> Task requirements
Copy the records below word for word, beginning at the line that contains "The width and" and ending after the line that contains "(1127, 282).". Omit the pictures.

> Exercise materials
>>>

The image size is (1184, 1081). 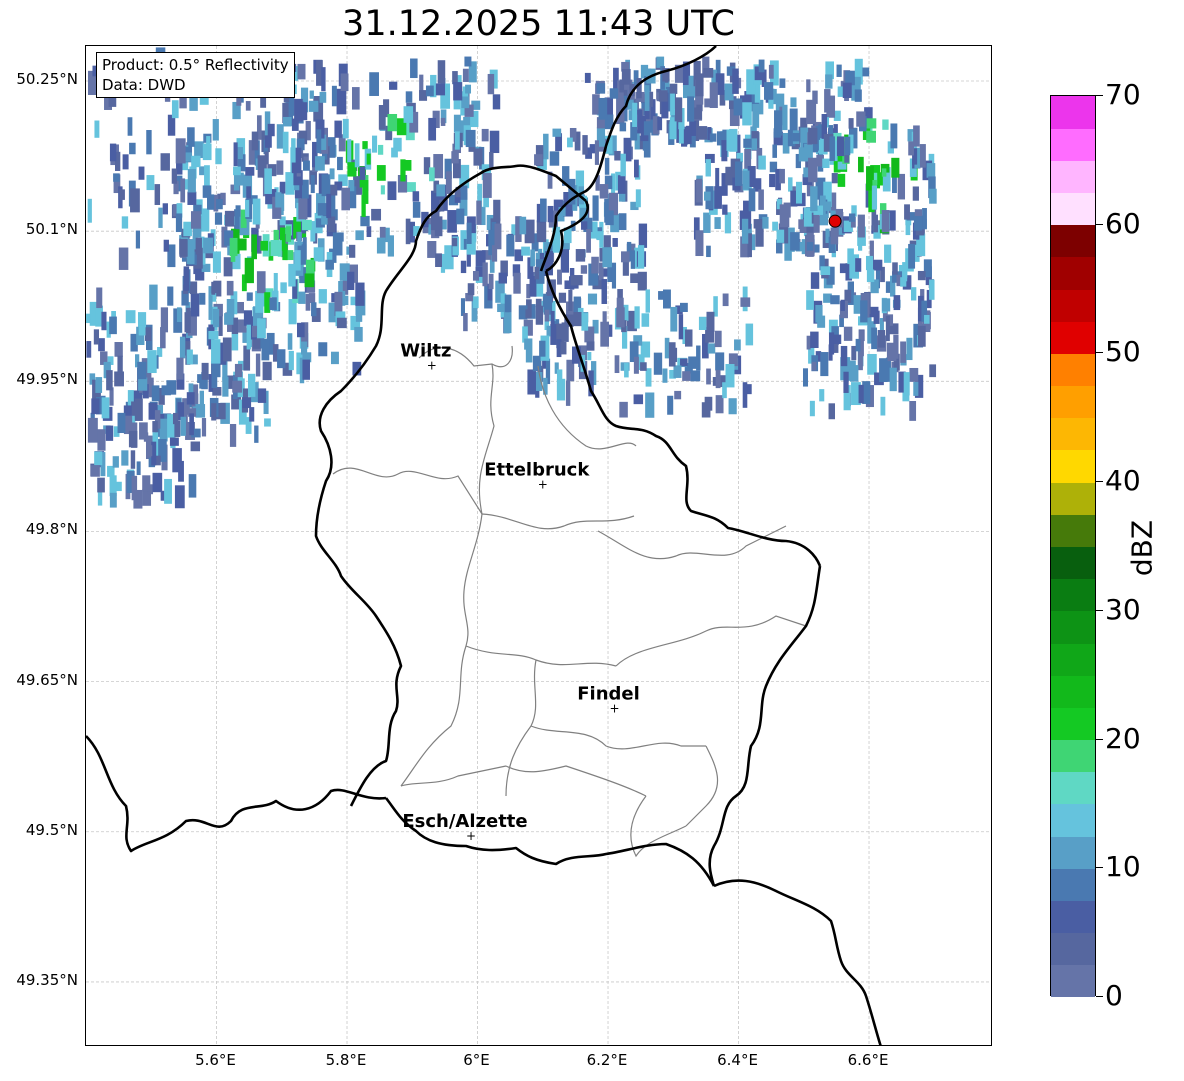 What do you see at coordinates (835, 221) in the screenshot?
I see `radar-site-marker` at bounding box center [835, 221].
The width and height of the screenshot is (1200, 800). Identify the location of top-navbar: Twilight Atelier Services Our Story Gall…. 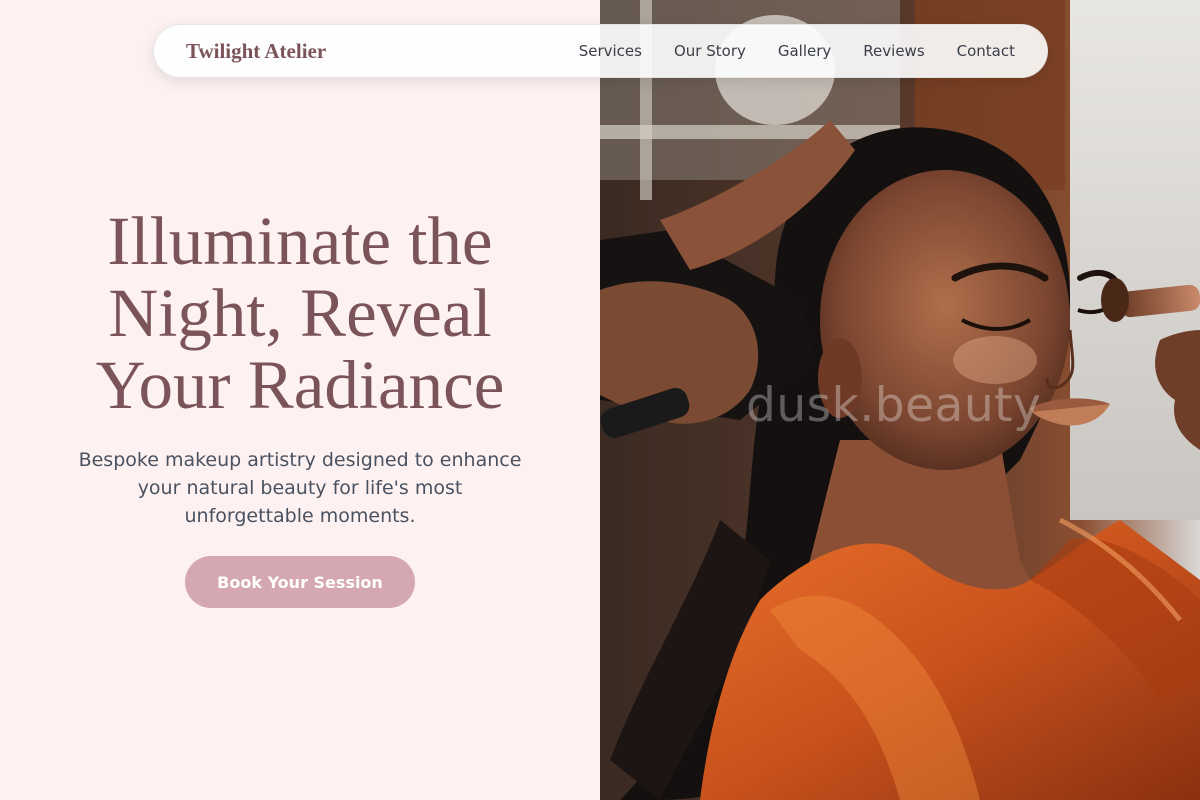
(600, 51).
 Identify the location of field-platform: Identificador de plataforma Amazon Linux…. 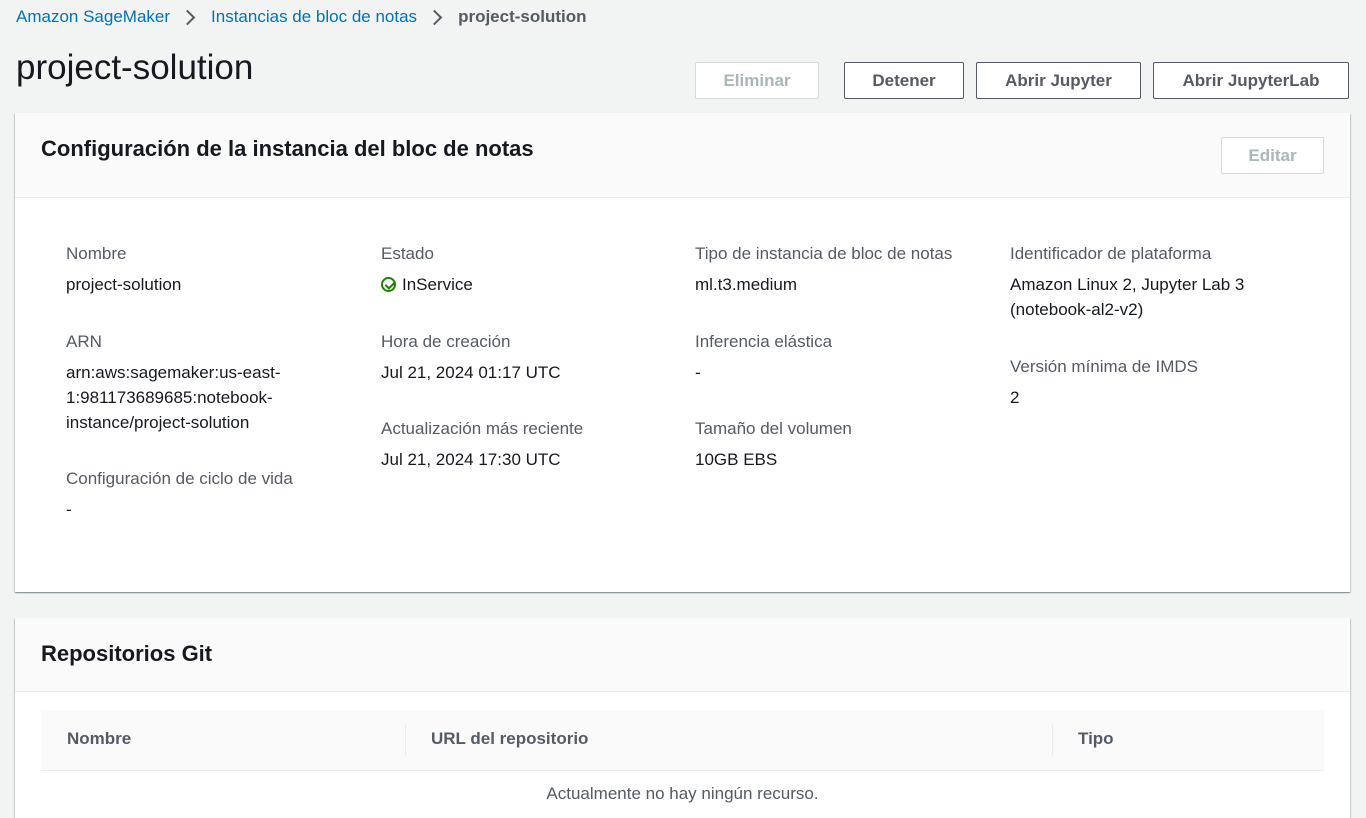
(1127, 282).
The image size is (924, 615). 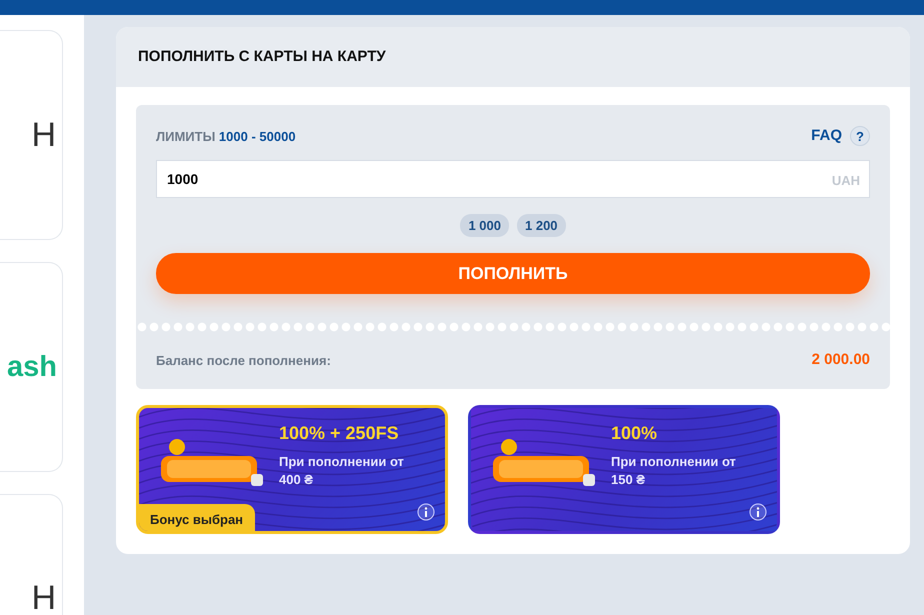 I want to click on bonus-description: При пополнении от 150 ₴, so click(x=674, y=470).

<<<
>>>

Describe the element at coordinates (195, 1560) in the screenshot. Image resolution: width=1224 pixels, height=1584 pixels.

<<<

> Task result
The width and height of the screenshot is (1200, 800). Identify the location of top-navbar: Twilight Atelier Services Our Story Gall…. 
(600, 51).
 Identify the location of field-platform: Identificador de plataforma Amazon Linux…. 
(1127, 282).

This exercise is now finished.